» INPUT RECORDS:
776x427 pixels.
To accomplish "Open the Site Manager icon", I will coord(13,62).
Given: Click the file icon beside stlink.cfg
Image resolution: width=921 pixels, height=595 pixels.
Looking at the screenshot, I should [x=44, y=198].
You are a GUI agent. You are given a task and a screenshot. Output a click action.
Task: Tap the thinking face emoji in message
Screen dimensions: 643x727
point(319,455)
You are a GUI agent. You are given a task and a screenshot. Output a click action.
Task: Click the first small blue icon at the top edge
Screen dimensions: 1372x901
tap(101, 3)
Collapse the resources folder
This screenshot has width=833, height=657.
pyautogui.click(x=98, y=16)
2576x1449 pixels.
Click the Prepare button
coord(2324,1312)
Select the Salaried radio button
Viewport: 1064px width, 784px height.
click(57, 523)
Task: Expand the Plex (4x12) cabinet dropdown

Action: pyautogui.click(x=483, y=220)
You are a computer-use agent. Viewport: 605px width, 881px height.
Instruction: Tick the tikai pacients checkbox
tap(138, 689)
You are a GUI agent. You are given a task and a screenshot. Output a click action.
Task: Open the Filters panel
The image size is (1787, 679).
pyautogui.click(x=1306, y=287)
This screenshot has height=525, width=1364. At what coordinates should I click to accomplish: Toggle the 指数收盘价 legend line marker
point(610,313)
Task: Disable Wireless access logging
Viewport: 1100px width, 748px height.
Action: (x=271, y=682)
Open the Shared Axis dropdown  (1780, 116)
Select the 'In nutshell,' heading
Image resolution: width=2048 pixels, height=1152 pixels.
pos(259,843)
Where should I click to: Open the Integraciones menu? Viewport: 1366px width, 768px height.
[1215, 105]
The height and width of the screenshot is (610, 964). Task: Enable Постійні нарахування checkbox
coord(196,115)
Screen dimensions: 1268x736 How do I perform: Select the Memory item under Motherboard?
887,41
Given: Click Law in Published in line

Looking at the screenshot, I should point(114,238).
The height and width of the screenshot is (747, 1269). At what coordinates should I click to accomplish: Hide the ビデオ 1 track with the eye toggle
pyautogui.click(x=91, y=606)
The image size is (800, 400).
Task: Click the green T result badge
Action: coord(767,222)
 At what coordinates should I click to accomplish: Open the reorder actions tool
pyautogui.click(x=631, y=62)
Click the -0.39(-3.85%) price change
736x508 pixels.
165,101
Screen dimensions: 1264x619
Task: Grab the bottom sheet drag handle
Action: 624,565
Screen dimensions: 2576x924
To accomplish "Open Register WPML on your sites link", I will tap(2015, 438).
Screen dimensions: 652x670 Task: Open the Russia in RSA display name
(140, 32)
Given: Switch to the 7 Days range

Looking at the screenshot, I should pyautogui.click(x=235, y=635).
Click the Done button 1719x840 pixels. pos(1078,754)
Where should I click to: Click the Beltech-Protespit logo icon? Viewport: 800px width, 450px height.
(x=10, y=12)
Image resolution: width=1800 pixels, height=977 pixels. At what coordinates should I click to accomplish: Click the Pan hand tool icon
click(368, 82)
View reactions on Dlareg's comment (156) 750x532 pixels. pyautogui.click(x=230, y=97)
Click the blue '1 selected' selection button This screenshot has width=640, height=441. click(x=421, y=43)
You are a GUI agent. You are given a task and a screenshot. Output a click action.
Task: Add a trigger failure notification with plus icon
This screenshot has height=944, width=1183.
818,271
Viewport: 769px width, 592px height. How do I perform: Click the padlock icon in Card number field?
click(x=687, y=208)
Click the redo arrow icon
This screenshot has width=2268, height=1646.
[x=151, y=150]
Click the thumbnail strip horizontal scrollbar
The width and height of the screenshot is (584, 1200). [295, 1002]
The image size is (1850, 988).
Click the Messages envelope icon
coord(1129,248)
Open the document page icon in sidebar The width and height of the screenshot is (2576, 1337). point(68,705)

» EXERCISE DESCRIPTION:
One number only, please: the count of lines in the material holding the word "blue".

» TASK RESULT:
2